Exercise details: Rewrite the lines below as a Markdown table with the columns Row and Line, numbering each row and skipping blank lines. Start at the line that has "Dịch vụ vệ sinh sự kiện (373, 1364)" and stop after the line that has "VIDEX (1386, 376)", leaving out all other lines.
━━━ Listing
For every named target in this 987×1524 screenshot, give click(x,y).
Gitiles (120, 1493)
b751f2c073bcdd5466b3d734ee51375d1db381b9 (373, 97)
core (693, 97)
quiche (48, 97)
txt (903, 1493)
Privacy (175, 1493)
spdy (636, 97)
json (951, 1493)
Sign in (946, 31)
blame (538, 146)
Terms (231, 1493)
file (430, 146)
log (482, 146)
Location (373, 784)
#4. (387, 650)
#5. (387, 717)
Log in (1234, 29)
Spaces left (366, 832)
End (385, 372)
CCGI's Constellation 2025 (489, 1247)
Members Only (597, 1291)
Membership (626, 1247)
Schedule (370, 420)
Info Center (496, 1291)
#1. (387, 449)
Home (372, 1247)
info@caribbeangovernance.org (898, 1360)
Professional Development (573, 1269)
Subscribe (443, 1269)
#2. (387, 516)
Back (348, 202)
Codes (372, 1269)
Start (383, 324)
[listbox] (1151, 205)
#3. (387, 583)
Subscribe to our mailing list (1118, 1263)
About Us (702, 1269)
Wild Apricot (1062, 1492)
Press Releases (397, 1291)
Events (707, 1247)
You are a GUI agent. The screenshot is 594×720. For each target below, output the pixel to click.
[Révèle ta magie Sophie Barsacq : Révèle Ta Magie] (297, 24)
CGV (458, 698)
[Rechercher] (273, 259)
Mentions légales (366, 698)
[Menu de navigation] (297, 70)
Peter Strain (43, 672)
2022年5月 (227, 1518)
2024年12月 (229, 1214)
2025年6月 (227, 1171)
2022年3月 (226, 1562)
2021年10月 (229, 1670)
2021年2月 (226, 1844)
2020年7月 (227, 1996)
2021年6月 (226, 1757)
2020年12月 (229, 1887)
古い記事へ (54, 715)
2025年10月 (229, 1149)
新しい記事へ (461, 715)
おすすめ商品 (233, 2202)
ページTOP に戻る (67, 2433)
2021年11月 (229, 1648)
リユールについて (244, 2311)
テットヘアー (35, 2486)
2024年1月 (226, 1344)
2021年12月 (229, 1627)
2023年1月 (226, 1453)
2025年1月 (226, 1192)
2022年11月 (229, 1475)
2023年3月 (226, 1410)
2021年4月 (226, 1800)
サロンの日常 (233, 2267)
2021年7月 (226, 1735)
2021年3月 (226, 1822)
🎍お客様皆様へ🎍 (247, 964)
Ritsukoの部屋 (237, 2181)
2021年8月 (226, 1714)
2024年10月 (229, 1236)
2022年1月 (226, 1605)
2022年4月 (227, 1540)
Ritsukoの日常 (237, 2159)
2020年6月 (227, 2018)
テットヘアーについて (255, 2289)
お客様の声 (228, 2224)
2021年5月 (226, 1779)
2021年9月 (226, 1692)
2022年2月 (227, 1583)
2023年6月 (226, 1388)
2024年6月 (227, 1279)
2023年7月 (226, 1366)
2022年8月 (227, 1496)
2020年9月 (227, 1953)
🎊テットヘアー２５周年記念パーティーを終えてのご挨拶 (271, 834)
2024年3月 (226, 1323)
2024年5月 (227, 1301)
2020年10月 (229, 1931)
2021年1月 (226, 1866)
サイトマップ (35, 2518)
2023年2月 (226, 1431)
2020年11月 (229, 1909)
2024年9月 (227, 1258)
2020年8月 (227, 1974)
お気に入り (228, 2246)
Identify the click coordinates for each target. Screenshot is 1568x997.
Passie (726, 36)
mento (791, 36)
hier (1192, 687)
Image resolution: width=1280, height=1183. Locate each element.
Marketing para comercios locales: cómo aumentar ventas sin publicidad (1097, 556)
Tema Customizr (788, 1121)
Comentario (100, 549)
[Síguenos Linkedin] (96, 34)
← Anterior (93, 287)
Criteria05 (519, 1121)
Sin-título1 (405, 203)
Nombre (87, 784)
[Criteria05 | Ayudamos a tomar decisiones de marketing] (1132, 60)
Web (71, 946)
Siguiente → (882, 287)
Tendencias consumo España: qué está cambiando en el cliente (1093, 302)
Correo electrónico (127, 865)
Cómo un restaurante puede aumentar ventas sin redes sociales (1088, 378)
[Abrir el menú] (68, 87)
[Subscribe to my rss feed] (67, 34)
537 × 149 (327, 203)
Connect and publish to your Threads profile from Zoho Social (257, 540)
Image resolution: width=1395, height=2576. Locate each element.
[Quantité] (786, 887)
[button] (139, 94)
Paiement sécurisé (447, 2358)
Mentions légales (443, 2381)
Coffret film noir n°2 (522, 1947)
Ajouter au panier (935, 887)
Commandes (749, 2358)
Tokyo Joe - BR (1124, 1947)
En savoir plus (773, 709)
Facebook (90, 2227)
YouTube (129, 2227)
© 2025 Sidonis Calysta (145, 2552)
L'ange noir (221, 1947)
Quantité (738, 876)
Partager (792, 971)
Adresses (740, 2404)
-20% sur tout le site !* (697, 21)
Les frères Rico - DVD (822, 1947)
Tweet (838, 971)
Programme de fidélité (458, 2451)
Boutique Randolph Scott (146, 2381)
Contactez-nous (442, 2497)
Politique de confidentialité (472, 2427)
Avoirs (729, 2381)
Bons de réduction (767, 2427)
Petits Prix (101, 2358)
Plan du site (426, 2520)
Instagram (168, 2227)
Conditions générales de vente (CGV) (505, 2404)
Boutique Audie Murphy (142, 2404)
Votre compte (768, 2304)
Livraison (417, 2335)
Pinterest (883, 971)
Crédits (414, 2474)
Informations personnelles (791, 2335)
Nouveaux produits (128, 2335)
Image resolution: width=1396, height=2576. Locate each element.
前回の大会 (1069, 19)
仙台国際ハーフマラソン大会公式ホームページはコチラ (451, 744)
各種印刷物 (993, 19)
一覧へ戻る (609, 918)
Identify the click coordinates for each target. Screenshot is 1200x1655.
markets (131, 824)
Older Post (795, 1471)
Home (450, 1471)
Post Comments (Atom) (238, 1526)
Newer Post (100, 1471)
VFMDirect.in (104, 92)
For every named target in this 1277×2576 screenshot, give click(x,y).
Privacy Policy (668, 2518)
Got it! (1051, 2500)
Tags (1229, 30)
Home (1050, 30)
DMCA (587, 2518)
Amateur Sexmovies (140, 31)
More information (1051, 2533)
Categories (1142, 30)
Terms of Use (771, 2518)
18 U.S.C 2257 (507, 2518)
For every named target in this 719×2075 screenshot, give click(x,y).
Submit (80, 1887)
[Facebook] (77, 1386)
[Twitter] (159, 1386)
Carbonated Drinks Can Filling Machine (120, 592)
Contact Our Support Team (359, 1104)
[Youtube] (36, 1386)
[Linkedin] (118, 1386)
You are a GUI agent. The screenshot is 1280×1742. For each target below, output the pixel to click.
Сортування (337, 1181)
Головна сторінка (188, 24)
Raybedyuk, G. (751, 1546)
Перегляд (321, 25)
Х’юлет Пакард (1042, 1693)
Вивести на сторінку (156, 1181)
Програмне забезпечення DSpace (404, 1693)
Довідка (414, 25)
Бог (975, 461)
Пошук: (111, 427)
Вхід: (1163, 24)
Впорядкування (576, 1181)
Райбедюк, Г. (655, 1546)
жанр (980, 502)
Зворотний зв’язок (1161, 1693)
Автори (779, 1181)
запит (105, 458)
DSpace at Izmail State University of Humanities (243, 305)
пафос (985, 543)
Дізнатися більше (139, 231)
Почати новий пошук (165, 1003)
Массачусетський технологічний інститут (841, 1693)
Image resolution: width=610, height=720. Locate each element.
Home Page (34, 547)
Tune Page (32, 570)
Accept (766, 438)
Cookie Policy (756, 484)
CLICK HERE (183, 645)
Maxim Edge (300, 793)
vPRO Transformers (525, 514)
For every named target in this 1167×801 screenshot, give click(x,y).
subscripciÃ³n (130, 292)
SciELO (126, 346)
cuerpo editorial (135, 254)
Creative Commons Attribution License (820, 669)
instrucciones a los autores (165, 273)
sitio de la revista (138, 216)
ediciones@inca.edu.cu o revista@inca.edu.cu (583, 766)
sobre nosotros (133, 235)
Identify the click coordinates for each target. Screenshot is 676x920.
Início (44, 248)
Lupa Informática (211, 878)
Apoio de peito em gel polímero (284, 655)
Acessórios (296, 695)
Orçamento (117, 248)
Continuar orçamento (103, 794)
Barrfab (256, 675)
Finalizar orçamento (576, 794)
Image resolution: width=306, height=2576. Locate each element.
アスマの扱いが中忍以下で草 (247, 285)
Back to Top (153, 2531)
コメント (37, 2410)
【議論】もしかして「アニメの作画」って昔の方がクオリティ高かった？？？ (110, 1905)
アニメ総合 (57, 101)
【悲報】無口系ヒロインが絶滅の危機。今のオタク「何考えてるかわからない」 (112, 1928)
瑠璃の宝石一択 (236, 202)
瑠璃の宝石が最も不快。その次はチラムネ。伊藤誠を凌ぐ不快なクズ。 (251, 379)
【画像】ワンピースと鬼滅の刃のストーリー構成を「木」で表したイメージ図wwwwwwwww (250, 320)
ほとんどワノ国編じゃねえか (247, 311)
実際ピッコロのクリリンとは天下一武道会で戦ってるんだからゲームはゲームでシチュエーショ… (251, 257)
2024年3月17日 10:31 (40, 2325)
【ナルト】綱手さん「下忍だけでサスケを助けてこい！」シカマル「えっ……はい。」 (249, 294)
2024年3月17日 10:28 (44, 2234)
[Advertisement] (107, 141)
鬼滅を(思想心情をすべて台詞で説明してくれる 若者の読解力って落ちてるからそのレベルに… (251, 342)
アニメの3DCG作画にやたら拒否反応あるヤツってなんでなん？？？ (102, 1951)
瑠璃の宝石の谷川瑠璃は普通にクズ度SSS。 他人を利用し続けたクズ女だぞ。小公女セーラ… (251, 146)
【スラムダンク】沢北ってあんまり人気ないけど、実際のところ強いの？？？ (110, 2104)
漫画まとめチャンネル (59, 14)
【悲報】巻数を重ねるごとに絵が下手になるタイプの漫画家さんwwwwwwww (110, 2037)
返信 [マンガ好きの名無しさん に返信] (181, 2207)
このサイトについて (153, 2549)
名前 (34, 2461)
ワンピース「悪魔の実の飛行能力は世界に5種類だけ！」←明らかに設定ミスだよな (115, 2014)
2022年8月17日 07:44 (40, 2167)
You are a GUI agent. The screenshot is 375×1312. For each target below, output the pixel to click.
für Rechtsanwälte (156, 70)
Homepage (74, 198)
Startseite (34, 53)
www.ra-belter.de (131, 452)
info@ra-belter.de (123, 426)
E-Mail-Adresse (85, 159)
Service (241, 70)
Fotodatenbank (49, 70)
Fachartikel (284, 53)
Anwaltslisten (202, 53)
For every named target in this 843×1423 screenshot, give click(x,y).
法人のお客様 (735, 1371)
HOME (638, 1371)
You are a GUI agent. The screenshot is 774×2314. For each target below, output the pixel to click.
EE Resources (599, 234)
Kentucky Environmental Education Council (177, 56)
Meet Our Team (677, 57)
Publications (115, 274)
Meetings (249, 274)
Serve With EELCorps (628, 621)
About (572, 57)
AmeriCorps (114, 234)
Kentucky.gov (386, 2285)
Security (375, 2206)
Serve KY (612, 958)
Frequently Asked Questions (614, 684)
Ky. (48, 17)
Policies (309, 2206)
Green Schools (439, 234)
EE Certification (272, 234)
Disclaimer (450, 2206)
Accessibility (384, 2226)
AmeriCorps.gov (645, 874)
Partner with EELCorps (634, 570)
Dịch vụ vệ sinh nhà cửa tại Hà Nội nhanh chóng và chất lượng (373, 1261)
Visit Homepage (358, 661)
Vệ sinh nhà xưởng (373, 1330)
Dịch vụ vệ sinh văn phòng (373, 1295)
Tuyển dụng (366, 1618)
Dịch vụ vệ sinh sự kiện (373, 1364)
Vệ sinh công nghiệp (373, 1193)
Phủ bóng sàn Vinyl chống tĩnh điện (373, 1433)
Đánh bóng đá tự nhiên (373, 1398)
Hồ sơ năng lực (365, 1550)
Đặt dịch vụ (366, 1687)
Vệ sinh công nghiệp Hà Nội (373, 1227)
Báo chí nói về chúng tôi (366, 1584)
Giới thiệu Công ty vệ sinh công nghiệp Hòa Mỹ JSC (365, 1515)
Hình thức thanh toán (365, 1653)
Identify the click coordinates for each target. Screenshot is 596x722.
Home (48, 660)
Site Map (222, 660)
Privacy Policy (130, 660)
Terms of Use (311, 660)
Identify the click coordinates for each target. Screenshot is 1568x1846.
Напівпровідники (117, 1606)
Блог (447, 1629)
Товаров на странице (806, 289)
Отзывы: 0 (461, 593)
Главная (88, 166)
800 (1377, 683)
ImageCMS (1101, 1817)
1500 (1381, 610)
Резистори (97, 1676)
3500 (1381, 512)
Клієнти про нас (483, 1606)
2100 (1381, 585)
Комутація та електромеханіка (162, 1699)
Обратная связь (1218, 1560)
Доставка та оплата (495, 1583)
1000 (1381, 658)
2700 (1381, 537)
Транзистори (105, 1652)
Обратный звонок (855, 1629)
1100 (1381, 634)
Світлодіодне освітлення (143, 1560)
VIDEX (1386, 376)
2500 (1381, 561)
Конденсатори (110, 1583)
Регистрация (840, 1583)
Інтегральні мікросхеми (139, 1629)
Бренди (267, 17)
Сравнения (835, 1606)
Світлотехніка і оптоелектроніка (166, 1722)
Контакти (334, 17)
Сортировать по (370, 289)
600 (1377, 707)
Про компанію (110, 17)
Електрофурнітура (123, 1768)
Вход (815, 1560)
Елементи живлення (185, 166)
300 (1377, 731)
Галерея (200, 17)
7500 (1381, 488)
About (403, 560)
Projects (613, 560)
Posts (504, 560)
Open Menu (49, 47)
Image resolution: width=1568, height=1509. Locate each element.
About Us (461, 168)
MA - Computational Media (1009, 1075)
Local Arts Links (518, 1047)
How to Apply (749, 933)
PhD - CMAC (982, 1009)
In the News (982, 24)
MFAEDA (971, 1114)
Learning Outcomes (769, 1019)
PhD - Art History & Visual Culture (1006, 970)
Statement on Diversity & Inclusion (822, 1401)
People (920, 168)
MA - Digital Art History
━━━━━━
Solved problem:
| Row | Line |
|---|---|
| 1 | Dịch vụ vệ sinh sự kiện (373, 1364) |
| 2 | Vệ sinh công nghiệp (373, 1193) |
| 3 | Phủ bóng sàn Vinyl chống tĩnh điện (373, 1433) |
| 4 | Đánh bóng đá tự nhiên (373, 1398) |
| 5 | Hồ sơ năng lực (365, 1550) |
| 6 | Đặt dịch vụ (366, 1687) |
| 7 | Vệ sinh công nghiệp Hà Nội (373, 1227) |
| 8 | Báo chí nói về chúng tôi (366, 1584) |
| 9 | Giới thiệu Công ty vệ sinh công nghiệp Hòa Mỹ JSC (365, 1515) |
| 10 | Hình thức thanh toán (365, 1653) |
| 11 | Identify the click coordinates for each target. Screenshot is 596x722. |
| 12 | Home (48, 660) |
| 13 | Site Map (222, 660) |
| 14 | Privacy Policy (130, 660) |
| 15 | Terms of Use (311, 660) |
| 16 | Identify the click coordinates for each target. Screenshot is 1568x1846. |
| 17 | Напівпровідники (117, 1606) |
| 18 | Блог (447, 1629) |
| 19 | Товаров на странице (806, 289) |
| 20 | Отзывы: 0 (461, 593) |
| 21 | Главная (88, 166) |
| 22 | 800 (1377, 683) |
| 23 | ImageCMS (1101, 1817) |
| 24 | 1500 (1381, 610) |
| 25 | Резистори (97, 1676) |
| 26 | 3500 (1381, 512) |
| 27 | Клієнти про нас (483, 1606) |
| 28 | 2100 (1381, 585) |
| 29 | Комутація та електромеханіка (162, 1699) |
| 30 | Обратная связь (1218, 1560) |
| 31 | Доставка та оплата (495, 1583) |
| 32 | 1000 (1381, 658) |
| 33 | 2700 (1381, 537) |
| 34 | Транзистори (105, 1652) |
| 35 | Обратный звонок (855, 1629) |
| 36 | 1100 (1381, 634) |
| 37 | Світлодіодне освітлення (143, 1560) |
| 38 | VIDEX (1386, 376) |